Governo
Secretário comenta sobre primeiro Contrato do Pré-sal
Assinatura
O secretário de Petróleo e Gás Natural do Ministério de Minas e Energia, Marco Antônio Martins Almeida, afirmou que o regime de partilha, iniciado com a assinatura do Primeiro Contrato do Pré-sal nesta segunda-feira (2), tem como grande vantagem a entrega de uma parcela muito maior de recursos do petróleo produzido no País para a União.
“Nós estamos, pela primeira vez, iniciando o trabalho sobre um novo regime: o regime de partilha de produção. Uma grande vantagem que a gente vê nesse regime é que a União, o governo federal, os estados e os municípios passam a receber uma parcela muito maior dos recursos, da riqueza, do petróleo que aqui no Brasil é produzido”, afirmou.
Em conversa com o Blog do Planalto, Marco Antônio ainda classificou o consórcio vencedor da licitação, formado por cinco das dez maiores empresas de petróleo do mundo, como extremamente competente.

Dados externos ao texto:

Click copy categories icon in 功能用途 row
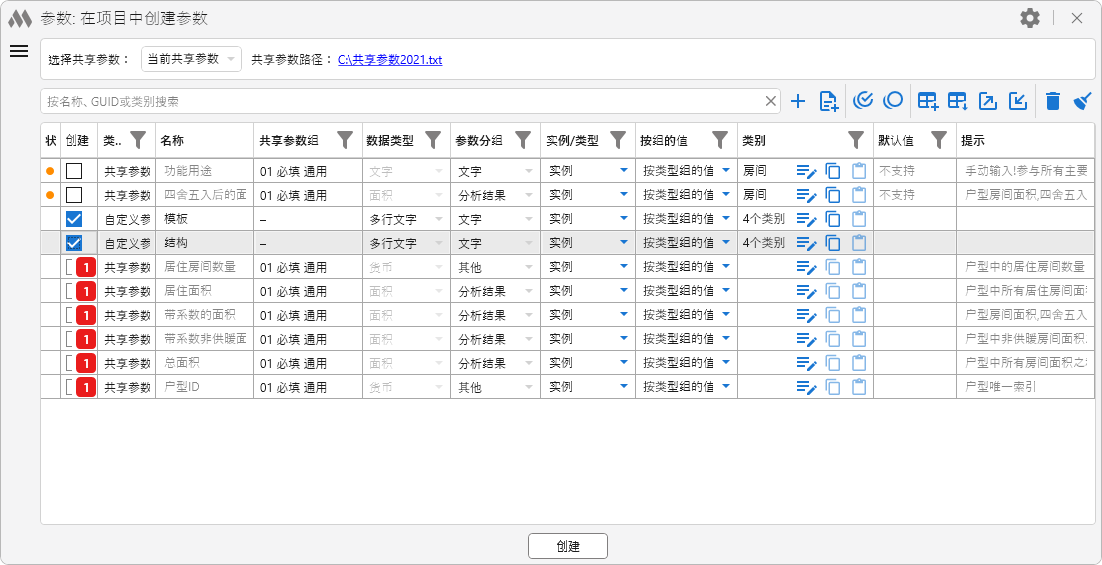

“Isso é uma garantia de que esse petróleo será explorado dentro das melhores práticas da indústria mundial”, explicou.
Consórcio
O consórcio formado pela Petrobras, a holandesa Shell, a francesa Total e as chinesas CNPC e CNOC é o vencedor do leilão de partilha para a exploração do Campo de Libra do pré-sal brasileiro. A proposta foi a única qualificada para a concessão do campo de exploração, atingindo o percentual mínimo de 41,65% em petróleo revertido à União e estabelecendo 40% de participação da Petrobras no negócio, 10% a mais do que a estatal brasileira tinha obrigação legal de participação.
De acordo com a Agência Nacional de Petróleo (ANP), a exploração do Campo de Libra deve dobrar as reservas nacionais de petróleo. Estima-se que o volume recuperável seja de 8 bilhões a 12 bilhões de barris. Atualmente, as reservas nacionais são de 15,3 bilhões de barris. As reservas de gás somam, atualmente, 459,3 bilhões de metros cúbicos e também devem duplicar com Libra. Caso confirmada a reserva, Libra se tornará o maior campo de petróleo do país, com volume superior aos campos de Lula e Franco, ambos no pré-sal da Bacia de Santos.